My sister and I inherited the cottage from our aunt in 2000, but we’ve been coming here since she bought it in 1966. The two cottages were originally one farmhouse, probably an extension of a longhouse dating back at least to the mid 17th century.  We have a copy of the parish records showing all the residents from 1663.  At one time it served also as a ‘beer house’ for the workers at  the Walna Scar slate quarry, hence the unusually wide front door, for rolling the barrels in.  The nearby Low Moss House was owned by the lessor of the quarry, a Mr. Turner, who lived there with his large family, and housed some of the workers upstairs. He’s buried in Seathwaite churchyard.


Anthony Hartley lives at the farm house, a listed building.  He has some Swaledale sheep, but most are Herdwicks, a rare breed found mainly in Cumbria, possibly of Viking origin, bred by Beatrix Potter on her various farms, - she won many prizes, and so does Anthony.  They are small and slow-growing, but hardy, sure-footed and well ‘heafed’, - i.e., they don’t stray. The lambs are born with dark brown fleeces, the colour gradually fading.  The meat is now being marketed locally, and you can buy lovely rugs etc at the Ulpha shop and at Tysons in Broughton.

The Newfield Inn is centuries old, was originally a farmhouse as well, and has a striated slate floor, (each line corresponds to a volcanic eruption).  Wordsworth and Dorothy loved walking up the valley to stay at the Newfield, where the landlord was a relative.  He wrote 29 sonnets about the Duddon – see his collected works at cottage.

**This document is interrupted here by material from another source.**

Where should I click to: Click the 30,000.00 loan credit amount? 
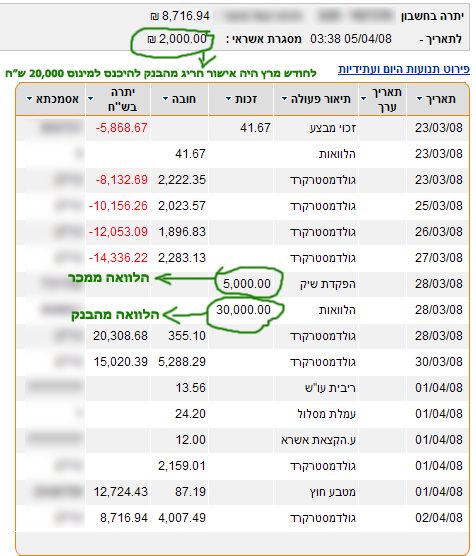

The church is Victorian, and the parsonage opposite is early 18th century.  The Rev. Walker, born at Undercragg near High Moss, moved into it with his new wife in 1763.  He was a remarkable man, known as Wonderful Walker.  He went into the ministry because of his poor health, and was paid £5 pa.  He became a successful sheep farmer and taught the local children in the church while spinning wool. The stone he used for shearing sheep is outside the entrance to the church. He had a large family, and they only ate meat on Sundays, when it was shared with parishioners, many of whom would have walked a considerable distance to go to church. He was also Steward of the Manor of Dunnerdale-with-Seathwaite.